Chart showing how the number of ALC or ‘Alternate Level of Care’ patients directly affects Gridlock and overcapacity at the Health Sciences Centre.

What We Do During Gridlock to Accommodate Our Patients

By definition, Gridlock means we are operating at overcapacity. Once the Health Sciences Centre is in Gridlock, we have to implement special, temporary measures to accommodate all of our patients. Our goal is simple: to ensure that our patients receive the best care possible in these difficult times.

However reaching that goal can be anything but simple. It is difficult to accommodate everyone and meet everyone’s expectations. The entire facility responds to increased volumes of patients and acknowledges that patients will be in unusual accommodations, such as family lounges.

To communicate that the Health Sciences Centre is in Gridlock, we have implemented an overhead paging system so both patients and staff understand that these extraordinary measures are in place. Extra staff is sometimes needed to service the increased demands. When Gridlock is activated, it triggers activity by hospital staff and partners in healthcare to implement protocols to assist with overcapacity pressures.

These temporary procedures help us manage overcapacity periods, but they are only short-term solutions. The Health Sciences Centre is working with our community partners to find solutions to the system issues that contribute to Gridlock. We strive to provide excellent care and would like any suggestions on how we can improve during these difficult times.

We encourage you to fill out your Patient Satisfaction Survey or email suggestions to: tbrhsc@tbh.net

TBRHSC Gridlock – FAQs

    1. What is Gridlock?A. Gridlock is a situation at the Health Sciences Centre where there are more patients than beds available. As a result, new patients often have to wait in the Emergency Department for a bed to open up.
    2. Does Gridlock mean that the Health Sciences Centre is closed? Will I or my family be refused care?A. No – never. Anyone who requires emergency services will be treated – you will NEVER be turned away. Patients will be treated based on their need so wait times for non-urgent care may be longer during Gridlock.
    3. Why aren’t there any beds?A. The Health Sciences Centre is an acute care hospital, which means we provide specialized medical care that is not available anywhere else. However, many patients still require some form of healthcare after their hospital visit, be it in a long-term facility, through community services, or through home care. In most cases, these services need to be in place before they can leave the Health Sciences Centre, so even though they are medically safe to leave, they simply have nowhere else to go until other services are available.
    4. Is the Health Sciences Centre too small?
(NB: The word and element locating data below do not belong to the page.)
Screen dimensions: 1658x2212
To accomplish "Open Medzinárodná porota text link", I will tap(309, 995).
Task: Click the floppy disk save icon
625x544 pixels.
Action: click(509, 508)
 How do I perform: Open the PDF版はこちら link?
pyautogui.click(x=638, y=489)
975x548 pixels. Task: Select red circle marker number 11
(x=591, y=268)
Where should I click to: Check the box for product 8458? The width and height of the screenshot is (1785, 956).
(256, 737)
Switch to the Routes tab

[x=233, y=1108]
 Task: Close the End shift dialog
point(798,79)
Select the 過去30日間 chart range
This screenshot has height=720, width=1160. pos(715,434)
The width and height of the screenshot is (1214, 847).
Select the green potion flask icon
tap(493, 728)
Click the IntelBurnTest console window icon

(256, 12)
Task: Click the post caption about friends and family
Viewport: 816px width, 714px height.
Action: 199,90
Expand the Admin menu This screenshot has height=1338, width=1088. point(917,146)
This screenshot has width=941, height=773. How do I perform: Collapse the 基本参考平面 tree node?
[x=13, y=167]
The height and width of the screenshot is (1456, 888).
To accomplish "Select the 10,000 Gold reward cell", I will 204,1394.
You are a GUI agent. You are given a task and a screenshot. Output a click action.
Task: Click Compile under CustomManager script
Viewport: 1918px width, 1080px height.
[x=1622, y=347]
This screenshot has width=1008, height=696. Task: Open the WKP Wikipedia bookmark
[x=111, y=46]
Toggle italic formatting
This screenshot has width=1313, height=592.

A. No. We have 375 acute care beds. At the height of Gridlock, we had over 425 patients, with a peak of over 80 patients waiting for alternate level of care services. If all those patients had been transferred to the most appropriate care setting, such as a long-term care facility, we would have been operating under capacity.

  1. Will I be sent home early to make room for other patients?A. No. Nobody will ever be “discharged early” or be otherwise refused services. Those who require acute care will always have access to acute care.
  2. What are you doing to help long-term care patients get the services they need?A. We are currently working with our partners to put a program in place that will allow patients to receive the care they need at home. From there, patients may decide to stay at home or move to a long-term care facility. They receive the alternate level of care they need, and a bed is made available for someone else who needs it.
  3. Is this only a “Thunder Bay” problem?A. No. Hospitals across Ontario are experiencing this problem. It is due to many, many factors, including an aging population. However, our Emergency Department was one of the busiest last year with over 100,000 patients seen per year. This can make the problem extra challenging. We are working with our community partners to streamline services so all people of Thunder Bay and Northwestern Ontario have the right care, at the right place, and the right time.